私にとっては早く終わってほしいとしか思えない、そんな時間が過ぎてようやくにお互い解放された。魔力を好き放題食われた体が重い。
「貸し一つでは安すぎるな」
「”間桐の貸し”がか?臓硯に借りを作る機会なんて滅多にないだろ?」
臓硯殿が君の作った貸しを返済するとはとても思えない、と言うと、またもや雁夜はにやりと笑う。わかっていてやったのだろうが、それを責める気力はもう私には残っていなかった。
「君がこんなにがっつくと知っていたら、そもそもこんな申し出を受けたりはしなかった。」
「情けないこと言うなよ、遠坂の当主様。これくらいで枯れるような、ヤワな男じゃないだろ?」
散々人の魔力を吸い取った雁夜は、それはもう怒りを覚えるほどに気力を回復している。対する私は、とっととこの疫病神を追い返して、床につきたい程に消耗しているというのに。

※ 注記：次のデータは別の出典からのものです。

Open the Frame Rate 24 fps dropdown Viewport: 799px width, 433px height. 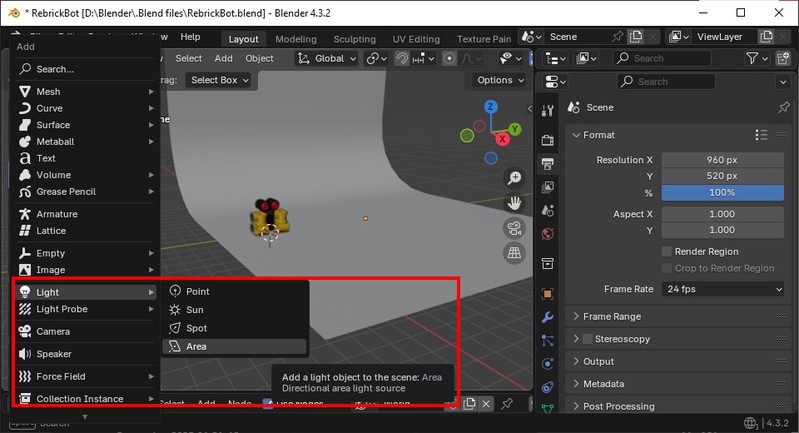(x=722, y=289)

「無駄口を叩いている暇があるのならば、さっさと帰ったらどうだ。用件は済んだのだろう?」
他家の魔術師から魔力を、タダ同然で奪っていったのだ。戦果?としては上々の部類だろう。最早優雅たれ云々に拘る余裕が私にはなかった。不機嫌を隠すつもりもなく、出て行けと片手を振る。
貰うものをもらってすっかり満足したらしい雁夜は、敢えて私の言葉に逆らおうとしなかった。黙って帰らなければ、魔力切れかけだろうがなんだろうが、得意の炎で燃やす気満々だった私の決意に気付いたのだろうか。
と、部屋を出る寸前の雁夜がふと足を止め、
「ああ、時臣。」
振り返りすらせずに言う。無論、こちらも見送る気など更々ない。
「気にしてるかもしれないから、一応教えといてやる。」
ソファーに深々と身を沈めた私の耳に、雁夜の捨て台詞が飛び込んでくる。
「"下手"じゃないよ。お前。」
扉は、不躾な騒音と共に閉じた。